BEGIN Entries supplied

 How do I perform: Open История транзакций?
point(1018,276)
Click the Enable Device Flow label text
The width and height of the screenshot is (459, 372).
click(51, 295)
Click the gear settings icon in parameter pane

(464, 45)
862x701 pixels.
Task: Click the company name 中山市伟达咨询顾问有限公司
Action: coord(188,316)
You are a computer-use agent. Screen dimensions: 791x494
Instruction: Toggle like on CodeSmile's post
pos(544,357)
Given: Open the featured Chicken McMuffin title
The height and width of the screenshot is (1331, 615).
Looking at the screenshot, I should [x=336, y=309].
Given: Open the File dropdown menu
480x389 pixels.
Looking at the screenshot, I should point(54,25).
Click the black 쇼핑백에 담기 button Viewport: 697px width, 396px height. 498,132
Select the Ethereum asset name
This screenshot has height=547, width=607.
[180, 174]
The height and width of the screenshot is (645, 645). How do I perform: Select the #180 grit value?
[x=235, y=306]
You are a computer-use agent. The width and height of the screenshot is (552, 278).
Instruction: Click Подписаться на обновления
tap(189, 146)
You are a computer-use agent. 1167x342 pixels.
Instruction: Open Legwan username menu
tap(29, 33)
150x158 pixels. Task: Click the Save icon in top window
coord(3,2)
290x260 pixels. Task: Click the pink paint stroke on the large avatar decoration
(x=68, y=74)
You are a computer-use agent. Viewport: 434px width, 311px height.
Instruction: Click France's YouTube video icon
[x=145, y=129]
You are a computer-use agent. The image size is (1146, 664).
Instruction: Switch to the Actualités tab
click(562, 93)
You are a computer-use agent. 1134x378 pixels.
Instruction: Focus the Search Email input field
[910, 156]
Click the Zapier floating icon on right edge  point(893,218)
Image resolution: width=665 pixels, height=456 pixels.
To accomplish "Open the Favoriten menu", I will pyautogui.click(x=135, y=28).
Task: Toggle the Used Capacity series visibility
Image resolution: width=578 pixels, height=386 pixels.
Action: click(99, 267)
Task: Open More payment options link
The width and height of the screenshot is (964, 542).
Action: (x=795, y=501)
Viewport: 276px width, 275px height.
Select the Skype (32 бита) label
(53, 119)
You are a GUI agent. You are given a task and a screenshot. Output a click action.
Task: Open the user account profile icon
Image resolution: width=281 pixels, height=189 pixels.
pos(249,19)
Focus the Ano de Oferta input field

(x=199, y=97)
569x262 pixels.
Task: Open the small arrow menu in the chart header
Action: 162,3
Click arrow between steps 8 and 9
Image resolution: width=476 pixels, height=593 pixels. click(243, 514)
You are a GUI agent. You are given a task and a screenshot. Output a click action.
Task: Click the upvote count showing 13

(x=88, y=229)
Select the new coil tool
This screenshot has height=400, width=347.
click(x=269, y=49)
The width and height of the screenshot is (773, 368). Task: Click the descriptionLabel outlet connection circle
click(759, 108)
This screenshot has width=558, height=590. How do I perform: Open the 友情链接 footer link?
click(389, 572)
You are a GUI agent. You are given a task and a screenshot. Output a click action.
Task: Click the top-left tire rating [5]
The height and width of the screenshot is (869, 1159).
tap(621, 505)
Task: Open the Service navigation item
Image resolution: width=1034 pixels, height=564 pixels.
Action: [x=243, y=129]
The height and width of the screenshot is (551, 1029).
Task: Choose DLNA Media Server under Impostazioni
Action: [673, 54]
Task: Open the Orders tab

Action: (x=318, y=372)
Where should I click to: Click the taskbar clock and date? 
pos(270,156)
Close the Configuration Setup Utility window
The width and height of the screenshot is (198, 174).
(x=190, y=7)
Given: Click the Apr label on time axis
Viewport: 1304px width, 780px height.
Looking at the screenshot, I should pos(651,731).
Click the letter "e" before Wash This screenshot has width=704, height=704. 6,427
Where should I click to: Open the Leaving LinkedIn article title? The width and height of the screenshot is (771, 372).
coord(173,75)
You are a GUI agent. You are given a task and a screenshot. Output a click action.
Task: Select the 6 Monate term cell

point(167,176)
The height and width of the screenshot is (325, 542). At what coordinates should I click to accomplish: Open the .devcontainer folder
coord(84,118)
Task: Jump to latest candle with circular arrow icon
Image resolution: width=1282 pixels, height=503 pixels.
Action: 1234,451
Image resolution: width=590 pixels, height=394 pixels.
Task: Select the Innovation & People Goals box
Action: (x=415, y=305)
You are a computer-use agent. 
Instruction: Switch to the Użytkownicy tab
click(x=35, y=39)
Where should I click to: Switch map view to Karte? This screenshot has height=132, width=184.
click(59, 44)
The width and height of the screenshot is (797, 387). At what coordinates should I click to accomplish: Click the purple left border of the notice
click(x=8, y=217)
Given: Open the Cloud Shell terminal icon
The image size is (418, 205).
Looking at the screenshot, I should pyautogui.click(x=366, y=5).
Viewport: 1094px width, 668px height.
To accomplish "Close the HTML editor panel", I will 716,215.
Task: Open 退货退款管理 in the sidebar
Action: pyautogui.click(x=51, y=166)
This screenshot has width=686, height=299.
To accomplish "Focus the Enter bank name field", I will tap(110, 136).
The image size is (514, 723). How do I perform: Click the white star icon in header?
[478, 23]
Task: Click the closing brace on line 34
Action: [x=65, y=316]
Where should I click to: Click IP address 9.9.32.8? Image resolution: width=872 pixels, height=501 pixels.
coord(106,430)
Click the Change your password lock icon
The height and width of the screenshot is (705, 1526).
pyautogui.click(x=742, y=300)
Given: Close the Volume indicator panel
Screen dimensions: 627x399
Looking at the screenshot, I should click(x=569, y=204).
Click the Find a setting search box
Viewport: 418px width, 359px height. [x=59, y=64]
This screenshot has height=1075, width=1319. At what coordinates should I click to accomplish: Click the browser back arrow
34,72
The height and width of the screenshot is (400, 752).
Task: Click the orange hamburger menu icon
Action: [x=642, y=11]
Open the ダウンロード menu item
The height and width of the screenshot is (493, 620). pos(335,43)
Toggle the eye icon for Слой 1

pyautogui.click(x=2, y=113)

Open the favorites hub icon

END Entries supplied

→ **The problem**:
Please give an exact copy of the lines above, beginning with the line containing "The width and height of the screenshot is (773, 368)." and running through the line containing "Task: Open the Service navigation item", and of no other lines.

→ **Solution to this exercise**:
The width and height of the screenshot is (773, 368). Task: Click the descriptionLabel outlet connection circle
click(759, 108)
This screenshot has width=558, height=590. How do I perform: Open the 友情链接 footer link?
click(389, 572)
You are a GUI agent. You are given a task and a screenshot. Output a click action.
Task: Click the top-left tire rating [5]
The height and width of the screenshot is (869, 1159).
tap(621, 505)
Task: Open the Service navigation item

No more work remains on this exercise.